== Segment start ==

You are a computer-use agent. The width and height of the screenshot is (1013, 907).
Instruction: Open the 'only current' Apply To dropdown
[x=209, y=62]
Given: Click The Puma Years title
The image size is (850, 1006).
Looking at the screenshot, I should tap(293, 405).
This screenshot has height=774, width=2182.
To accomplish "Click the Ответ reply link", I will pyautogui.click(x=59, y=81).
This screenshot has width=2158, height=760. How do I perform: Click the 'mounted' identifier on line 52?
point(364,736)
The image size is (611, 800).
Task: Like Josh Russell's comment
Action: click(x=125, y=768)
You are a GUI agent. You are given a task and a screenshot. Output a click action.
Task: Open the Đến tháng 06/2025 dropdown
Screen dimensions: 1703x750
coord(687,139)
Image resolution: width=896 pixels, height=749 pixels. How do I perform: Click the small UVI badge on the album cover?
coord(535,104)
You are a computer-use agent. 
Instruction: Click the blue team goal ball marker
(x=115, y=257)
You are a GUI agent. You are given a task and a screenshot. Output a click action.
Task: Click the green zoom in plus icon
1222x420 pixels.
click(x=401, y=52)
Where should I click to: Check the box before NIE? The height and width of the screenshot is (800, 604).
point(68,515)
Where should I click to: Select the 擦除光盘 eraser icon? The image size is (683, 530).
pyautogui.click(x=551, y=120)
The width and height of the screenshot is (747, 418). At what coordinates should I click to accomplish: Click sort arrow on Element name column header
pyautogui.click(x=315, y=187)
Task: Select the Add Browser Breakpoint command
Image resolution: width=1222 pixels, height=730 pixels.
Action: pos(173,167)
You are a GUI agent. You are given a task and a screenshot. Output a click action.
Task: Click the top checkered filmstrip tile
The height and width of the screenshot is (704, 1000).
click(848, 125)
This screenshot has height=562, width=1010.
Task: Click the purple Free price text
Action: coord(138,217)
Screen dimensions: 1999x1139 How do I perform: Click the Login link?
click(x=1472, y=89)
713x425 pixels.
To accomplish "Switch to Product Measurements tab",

== Segment end ==

> [Instructions to follow]: Write out all the material exactly, keeping each word.

> [Written answer]:
You are a computer-use agent. The width and height of the screenshot is (1013, 907).
Instruction: Open the 'only current' Apply To dropdown
[x=209, y=62]
Given: Click The Puma Years title
The image size is (850, 1006).
Looking at the screenshot, I should tap(293, 405).
This screenshot has height=774, width=2182.
To accomplish "Click the Ответ reply link", I will pyautogui.click(x=59, y=81).
This screenshot has width=2158, height=760. How do I perform: Click the 'mounted' identifier on line 52?
point(364,736)
The image size is (611, 800).
Task: Like Josh Russell's comment
Action: click(x=125, y=768)
You are a GUI agent. You are given a task and a screenshot. Output a click action.
Task: Open the Đến tháng 06/2025 dropdown
Screen dimensions: 1703x750
coord(687,139)
Image resolution: width=896 pixels, height=749 pixels. How do I perform: Click the small UVI badge on the album cover?
coord(535,104)
You are a computer-use agent. 
Instruction: Click the blue team goal ball marker
(x=115, y=257)
You are a GUI agent. You are given a task and a screenshot. Output a click action.
Task: Click the green zoom in plus icon
1222x420 pixels.
click(x=401, y=52)
Where should I click to: Check the box before NIE? The height and width of the screenshot is (800, 604).
point(68,515)
Where should I click to: Select the 擦除光盘 eraser icon? The image size is (683, 530).
pyautogui.click(x=551, y=120)
The width and height of the screenshot is (747, 418). At what coordinates should I click to accomplish: Click sort arrow on Element name column header
pyautogui.click(x=315, y=187)
Task: Select the Add Browser Breakpoint command
Image resolution: width=1222 pixels, height=730 pixels.
Action: pos(173,167)
You are a GUI agent. You are given a task and a screenshot. Output a click action.
Task: Click the top checkered filmstrip tile
The height and width of the screenshot is (704, 1000).
click(848, 125)
This screenshot has height=562, width=1010.
Task: Click the purple Free price text
Action: coord(138,217)
Screen dimensions: 1999x1139 How do I perform: Click the Login link?
click(x=1472, y=89)
713x425 pixels.
To accomplish "Switch to Product Measurements tab",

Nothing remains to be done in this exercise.